Élu, en juin 1919, secrétaire général de la Bourse du Travail d’Angers, il déploya encore une grande activité, malgré une santé chancelante. De mai 1919 à mai 1920, il anima la grande poussée révolutionnaire qui se traduisit en Maine-et-Loire par de nombreuses grèves. Toujours proche de L. Jouhaux et rallié au réformisme, il fut alors l’objet de dures attaques des révolutionnaires par l’intermédiaire des Comités syndicalistes révolutionnaires (CSR). Mais, à partir de mai 1920, les dissensions au sein de la CGT, qui entraînaient un affaiblissement du mouvement ouvrier et préparaient la scission de décembre 1921, furent pour Ménard, vieilli, une dure épreuve. Il prit sa retraite d’ouvrier fendeur (il avait débuté comme apprenti 53 ans auparavant), donna sa démission de secrétaire de la Bourse le 22 juillet 1921 et abandonna toute activité syndicale.

Après une vieillesse sereine à Trélazé, puis à Angers, endeuillée cependant par la perte de sa femme, il mourut à l’hospice des Ponts-de-Cé (Maine-et-Loire), le 30 janvier 1935.

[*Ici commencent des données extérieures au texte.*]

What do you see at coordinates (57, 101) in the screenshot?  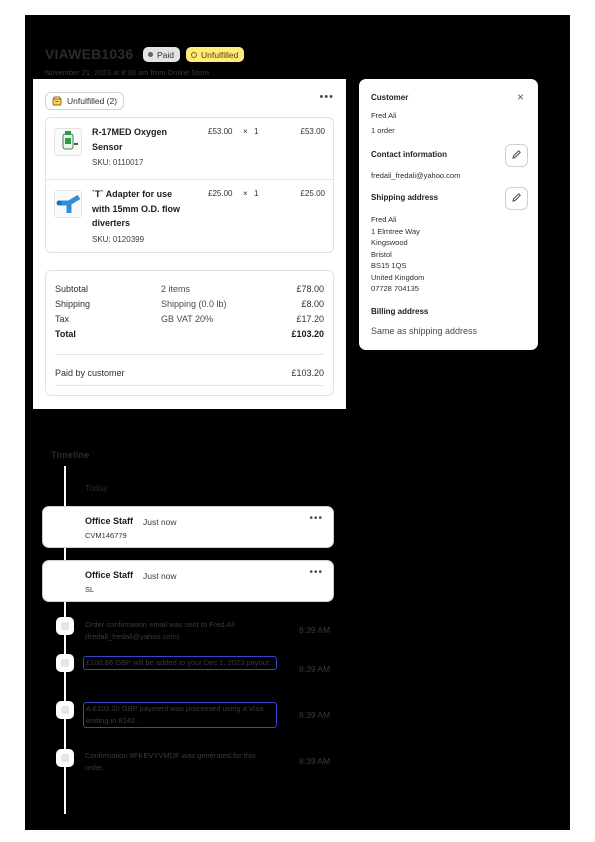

Issu du peuple, “Ludo”, comme l’appelaient ses amis, a voulu mettre au service de ses compagnons de travail sa culture et son éloquence, son intelligence et son énergie, son intégrité et sa générosité. Épris de paix et de justice, il s’inscrivit, au moment de l’affaire Dreyfus, à la Ligue des Droits de l’Homme, manifesta en 1909 pour Ferrer, fit partie quelque temps d’une loge maçonnique. Mais c’est vraiment en 1890, sous l’influence de l’anarchisme, qu’il a trouvé dans le syndicalisme révolutionnaire un sens à sa vie et à ses aspirations : il était à Amiens, en octobre 1906, au IXe congrès de la CGT et signa l’ordre du jour syndicaliste révolutionnaire présenté par V. Griffuelhes approuvant la charte du syndicalisme français, à laquelle il resta fidèle toute sa vie, prenant bien soin (en dehors d’une candidature malheureuse et assez inexplicable aux élections législatives de 1910) de séparer son action syndicale de son option politique (il adhéra en 1905 à la SFIO). Comme le rappelle la stèle inaugurée à Trélazé le 30 avril 1939, « sa vie, au service des travailleurs, fut un combat permanent pour la justice sociale et la paix ».